- _Bloc de texte_:
○ ○ ○ ○
Déterminer d’éventuelles complicités
Les enquêteurs, qui ont saisi «une grande quantité de matériel» au cours de perquisitions, cherchent par ailleurs à déterminer d'éventuelles complicités. Ce mercredi, ils interrogeaient toujours 14 personnes, âgées de 18 à 28 ans, «issues de l'immigration et certaines n'étant pas des citoyens autrichiens», selon le ministre. D'après la police, «il est possible qu'elles aient apporté un soutien» à l'assaillant mais leur rôle exact reste encore flou.
Par ailleurs, le parquet fédéral suisse a confirmé que l'auteur de l'attaque de Vienne et les deux hommes arrêtés en Suisse «se connaissaient». Les autorités helvétiques travaillent actuellement en étroite collaboration avec les autorités autrichiennes pour clarifier les liens entre les trois hommes. Les deux Suisses de 18 et 24 ans étaient connus des autorités suisses dans le cadre de procédures pénales liées au terrorisme. Celles-ci ont été engagées par le ministère public de la Confédération (MPC) en 2018 et 2019 et «sont actuellement toujours en cours», a-t-il indiqué, précisant que le plus âgé est accusé dans l'une de ces procédures. Quant au plus jeune, «il est accusé dans le cadre d'une procédure pénale du tribunal des mineurs de Winterthur», a précisé le parquet. L'enquête pénale qui le visait avant l'attentat de Vienne portait notamment sur des soupçons de violation de l'article 2 de la loi fédérale sur l'interdiction des groupes Al-Qaeda et Etat islamique et des organisations qui leur sont associées.
○ ○ ○ ○
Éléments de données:
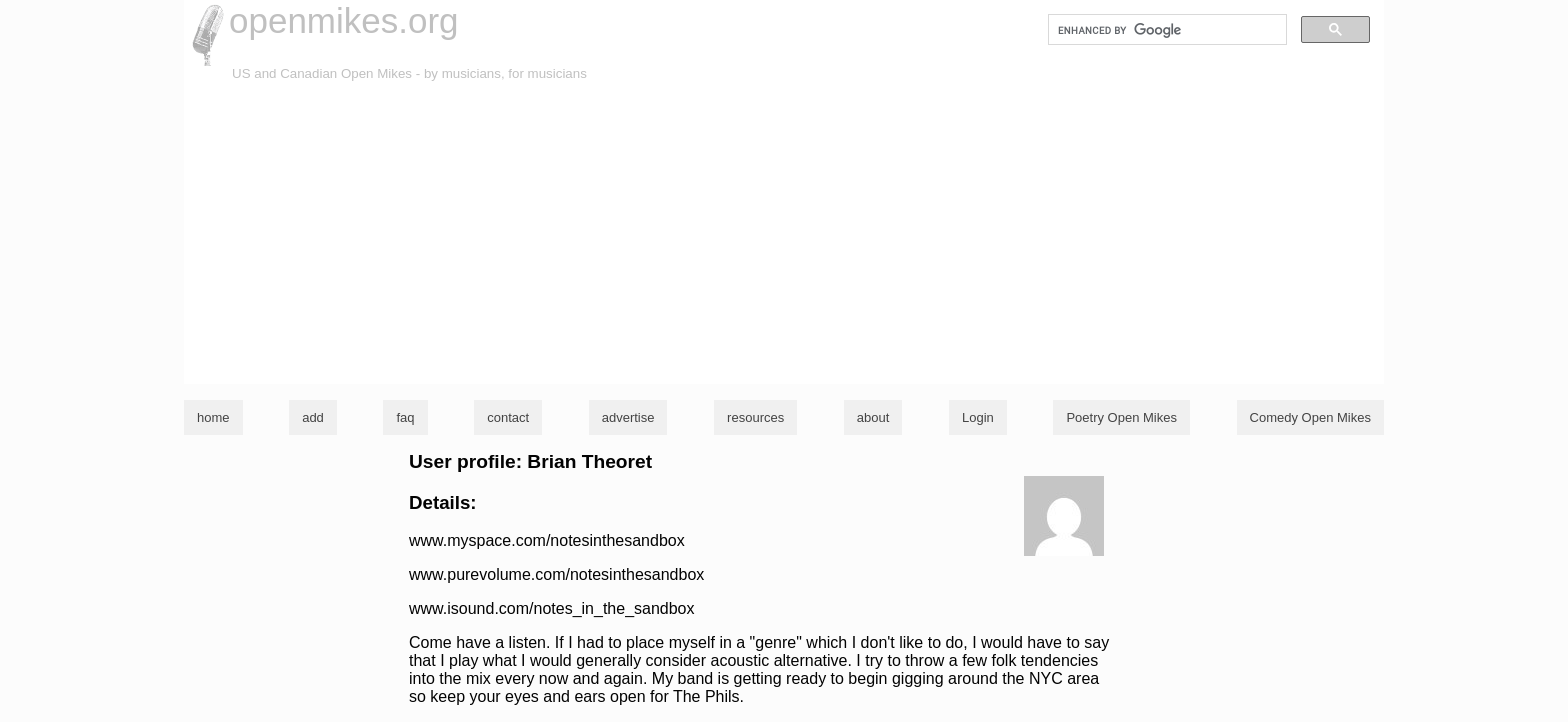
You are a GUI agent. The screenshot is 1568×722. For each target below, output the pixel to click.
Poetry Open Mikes (1121, 417)
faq (405, 417)
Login (978, 417)
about (873, 417)
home (213, 417)
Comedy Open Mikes (1310, 417)
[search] (1165, 30)
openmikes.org (344, 20)
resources (755, 417)
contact (508, 417)
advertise (628, 417)
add (313, 417)
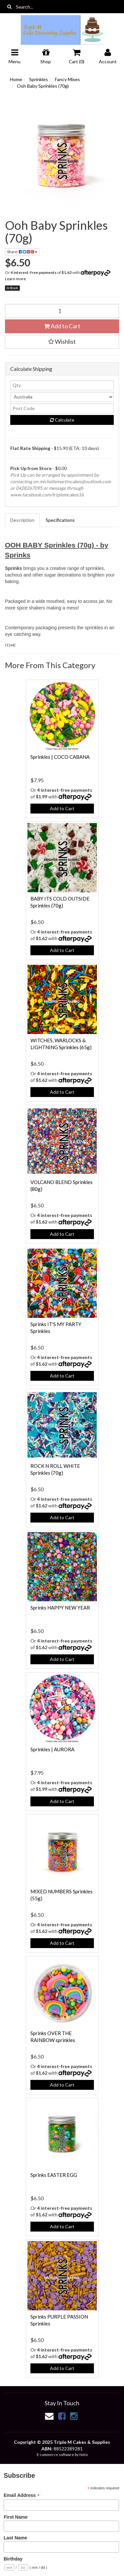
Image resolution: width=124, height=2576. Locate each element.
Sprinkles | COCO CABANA (60, 757)
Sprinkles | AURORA (52, 1749)
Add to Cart (62, 326)
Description (22, 520)
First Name (15, 2517)
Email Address (22, 2495)
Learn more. (16, 278)
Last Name (15, 2537)
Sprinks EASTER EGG (53, 2175)
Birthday (13, 2558)
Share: (22, 251)
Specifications (60, 520)
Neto (83, 2454)
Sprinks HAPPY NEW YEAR (60, 1608)
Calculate (62, 420)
○ ○ ○ ○
- _À faire_:
Dans le texte sur l'attentat de Vienne, reformulez sous forme de liste, s'il vous plaît, le paragraphe qui commence par « Par ailleurs, le parquet fédéral suisse », en gardant ses faits principaux.

- _Réponse complète_:
- Le parquet fédéral suisse confirme que l'auteur de l'attaque de Vienne et les deux hommes arrêtés en Suisse se connaissaient.
- Les autorités suisses collaborent étroitement avec les autorités autrichiennes pour clarifier les liens entre les trois hommes.
- Les deux Suisses, âgés de 18 et 24 ans, étaient connus des autorités suisses pour des procédures pénales liées au terrorisme.
- Ces procédures, engagées par le ministère public de la Confédération (MPC) en 2018 et 2019, sont toujours en cours.
- Le plus âgé est accusé dans l'une de ces procédures.
- Le plus jeune est accusé dans une procédure pénale du tribunal des mineurs de Winterthur.
- Avant l'attentat, l'enquête qui le visait portait notamment sur des soupçons de violation de l'article 2 de la loi fédérale interdisant les groupes Al-Qaeda et Etat islamique et les organisations qui leur sont associées.